[Opening SOURCE DATA section]

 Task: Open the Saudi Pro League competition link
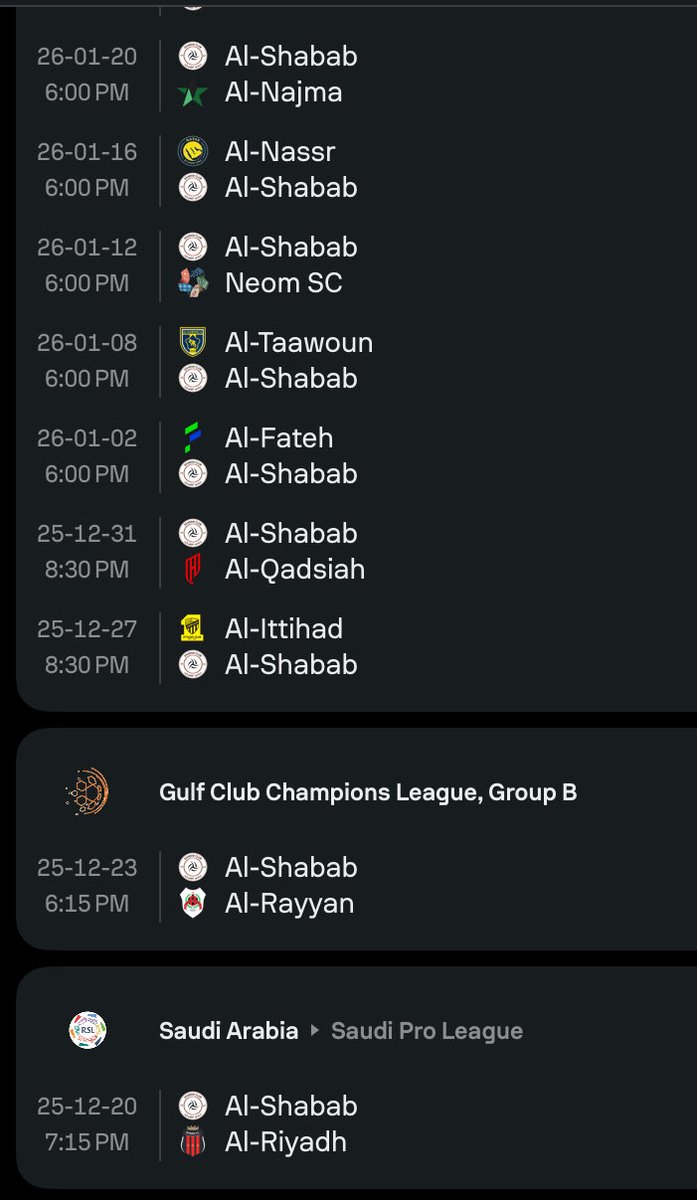(x=427, y=1031)
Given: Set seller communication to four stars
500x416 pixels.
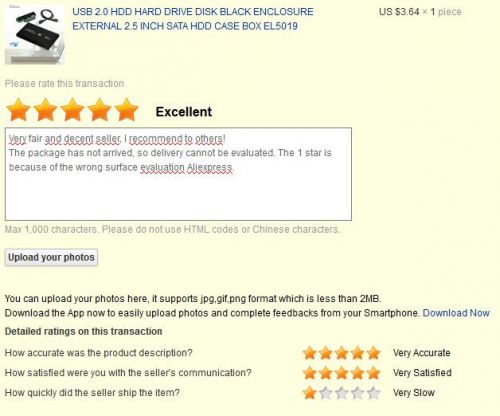Looking at the screenshot, I should click(358, 373).
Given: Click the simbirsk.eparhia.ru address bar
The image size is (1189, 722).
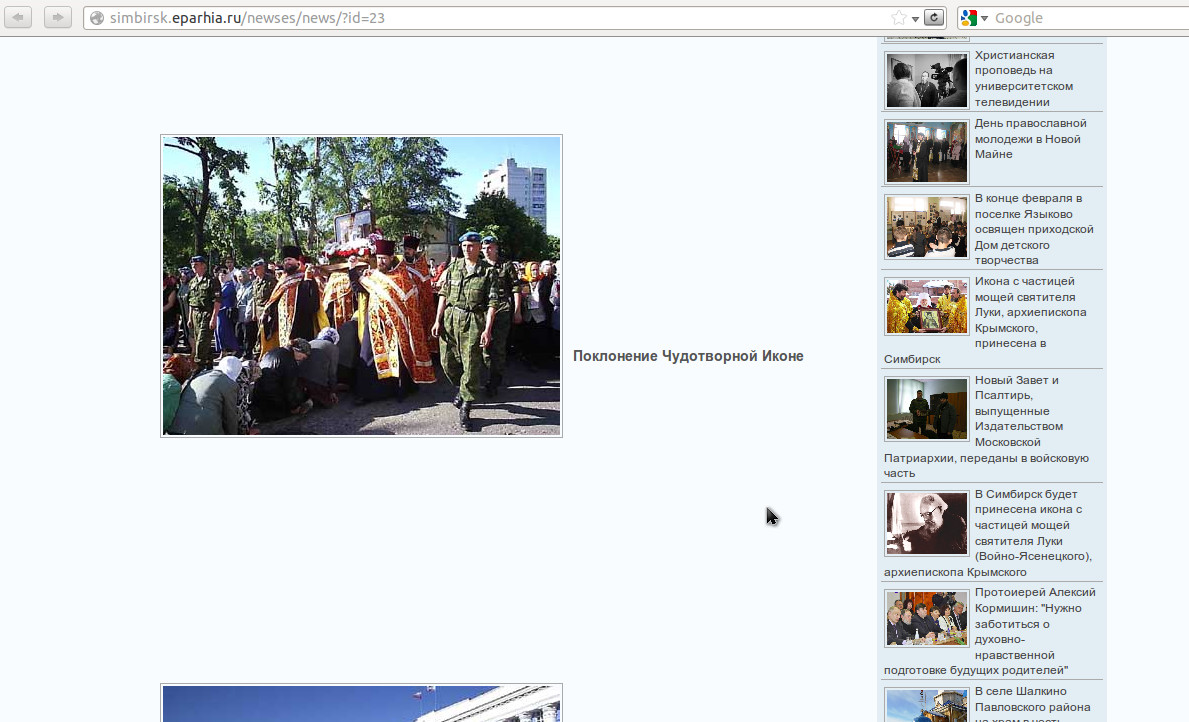Looking at the screenshot, I should 480,18.
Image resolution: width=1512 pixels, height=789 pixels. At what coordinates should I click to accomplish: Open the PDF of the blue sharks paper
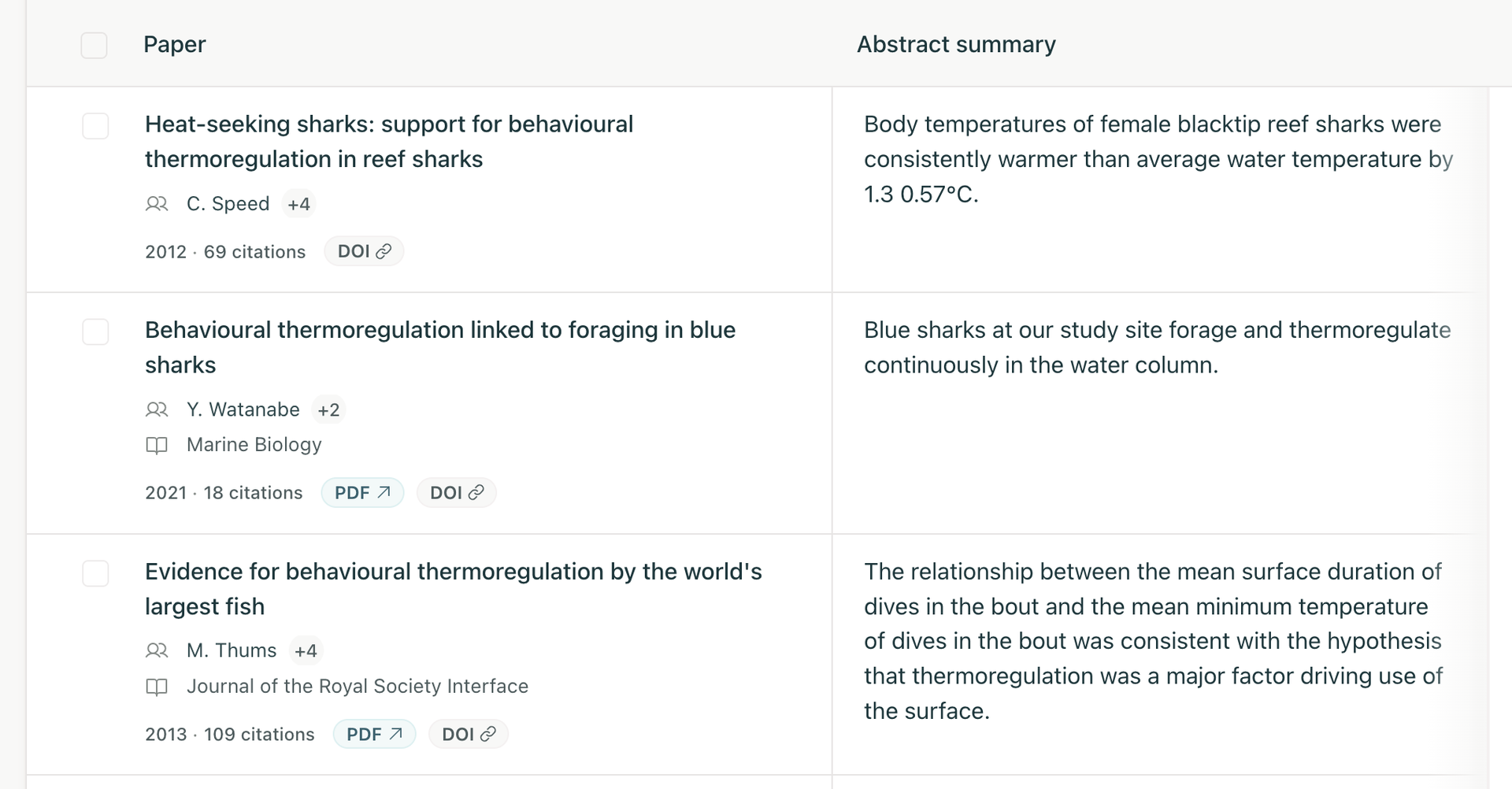tap(362, 493)
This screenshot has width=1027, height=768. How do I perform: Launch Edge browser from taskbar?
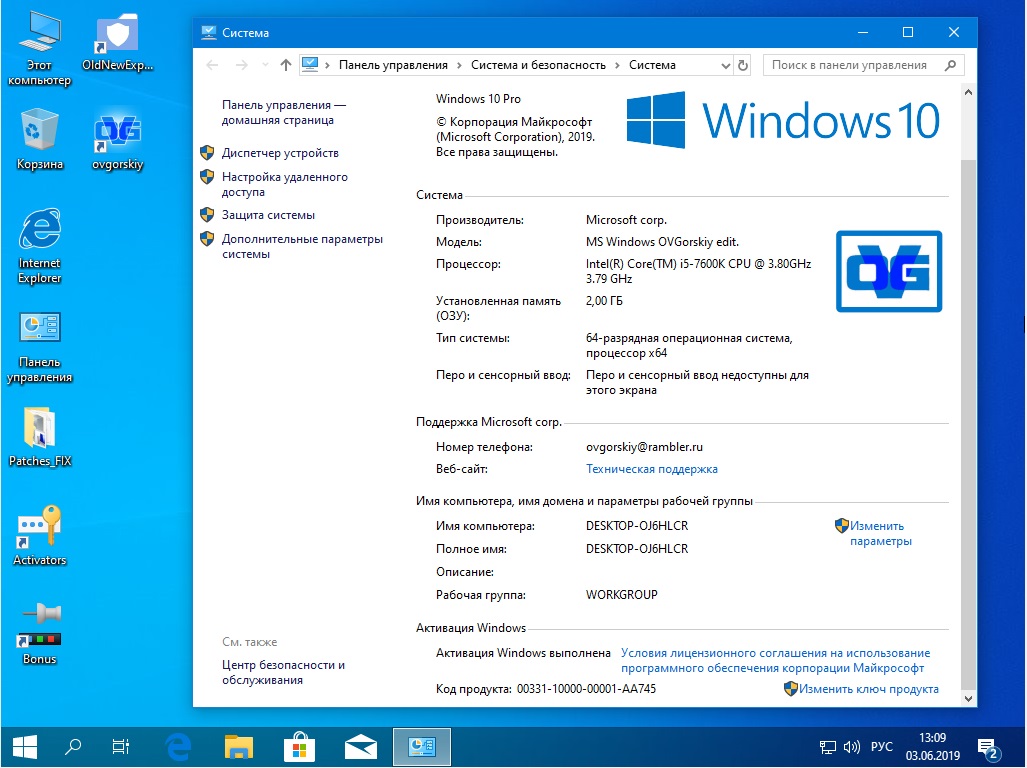pyautogui.click(x=178, y=746)
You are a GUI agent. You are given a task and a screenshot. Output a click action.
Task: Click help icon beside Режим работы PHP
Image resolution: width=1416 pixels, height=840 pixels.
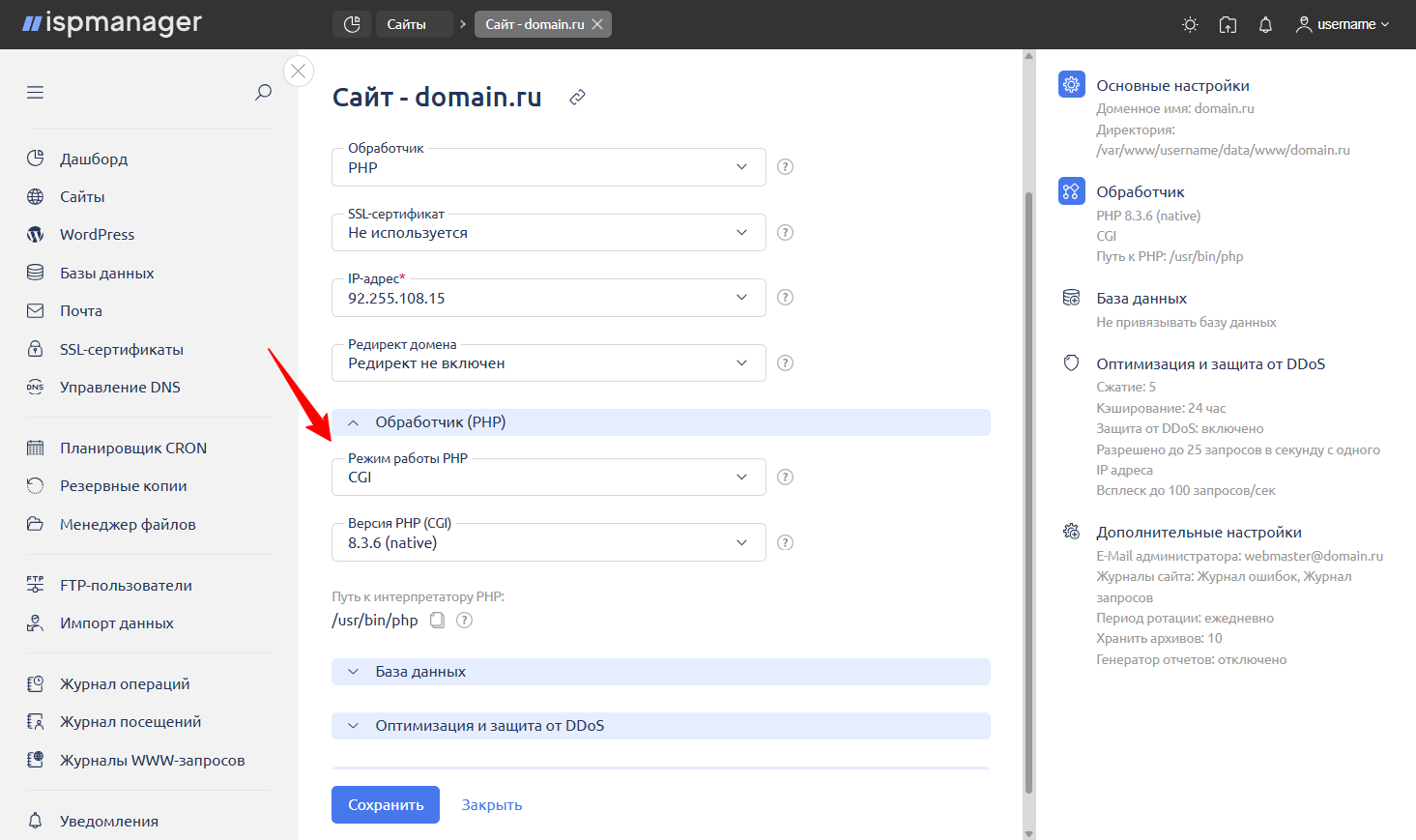(x=785, y=477)
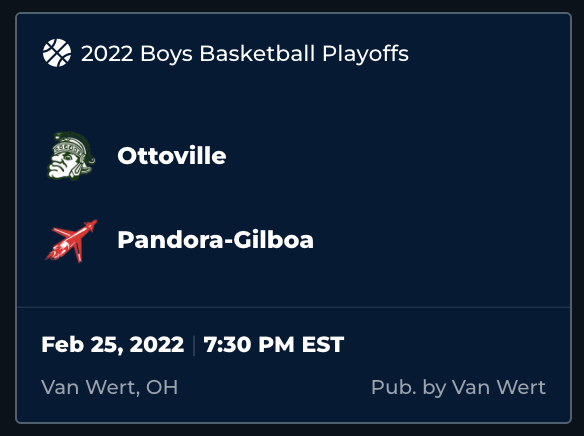The height and width of the screenshot is (436, 584).
Task: Click the Pandora-Gilboa red rocket logo
Action: (x=71, y=241)
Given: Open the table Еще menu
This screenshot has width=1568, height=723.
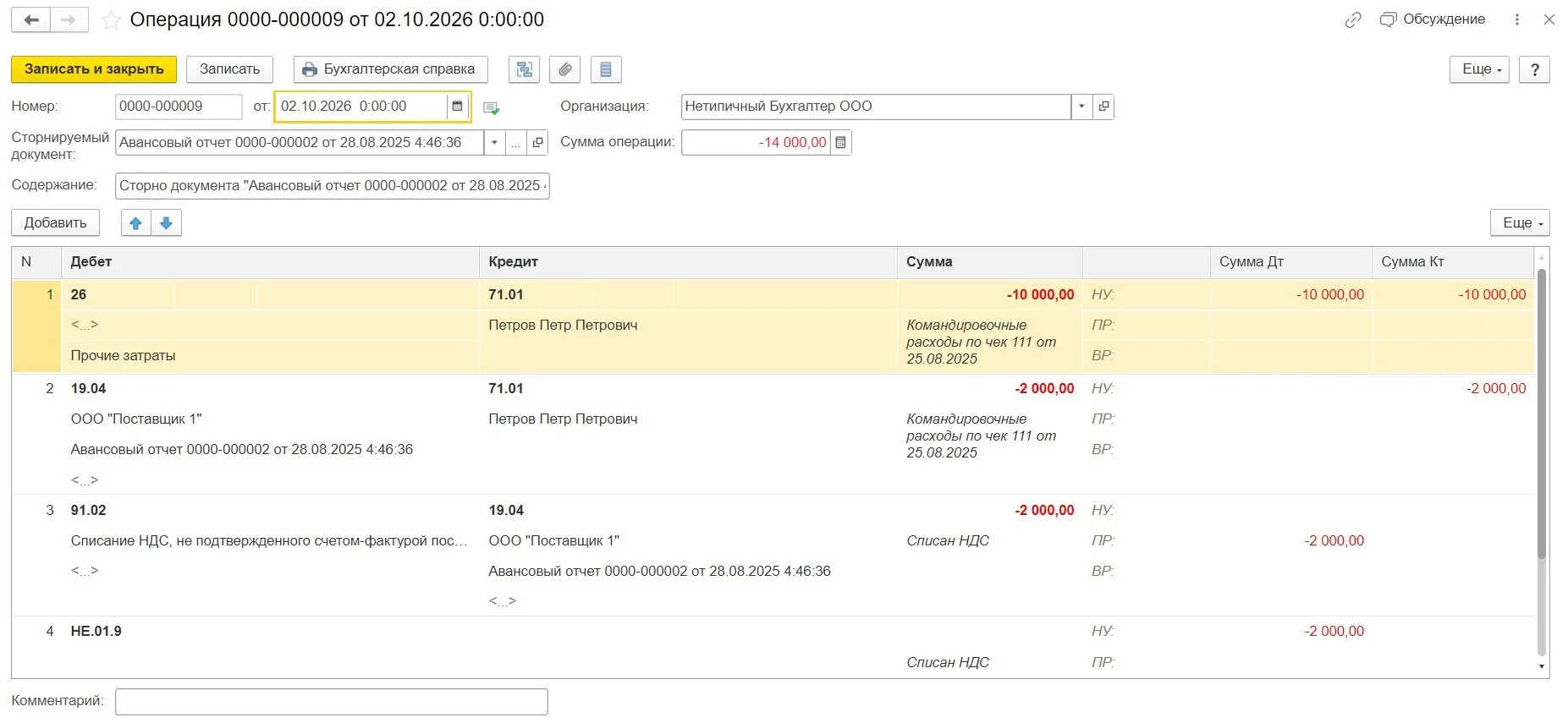Looking at the screenshot, I should tap(1520, 223).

[Closing SOURCE DATA section]

#### [TASK BRIEF]
The answer must be an exact copy of the lines from the one containing "The image size is (1189, 722)." through the last line of the records, with no pictures included.

#### [TASK RESULT]
The image size is (1189, 722).
Looking at the screenshot, I should 480,18.
Image resolution: width=1512 pixels, height=789 pixels. At what coordinates should I click to accomplish: Open the PDF of the blue sharks paper
tap(362, 493)
This screenshot has width=1027, height=768. How do I perform: Launch Edge browser from taskbar?
pyautogui.click(x=178, y=746)
You are a GUI agent. You are given a task and a screenshot. Output a click action.
Task: Click help icon beside Режим работы PHP
Image resolution: width=1416 pixels, height=840 pixels.
(x=785, y=477)
The height and width of the screenshot is (436, 584).
Task: Click the Pandora-Gilboa red rocket logo
Action: (x=71, y=241)
Given: Open the table Еще menu
This screenshot has width=1568, height=723.
Looking at the screenshot, I should tap(1520, 223).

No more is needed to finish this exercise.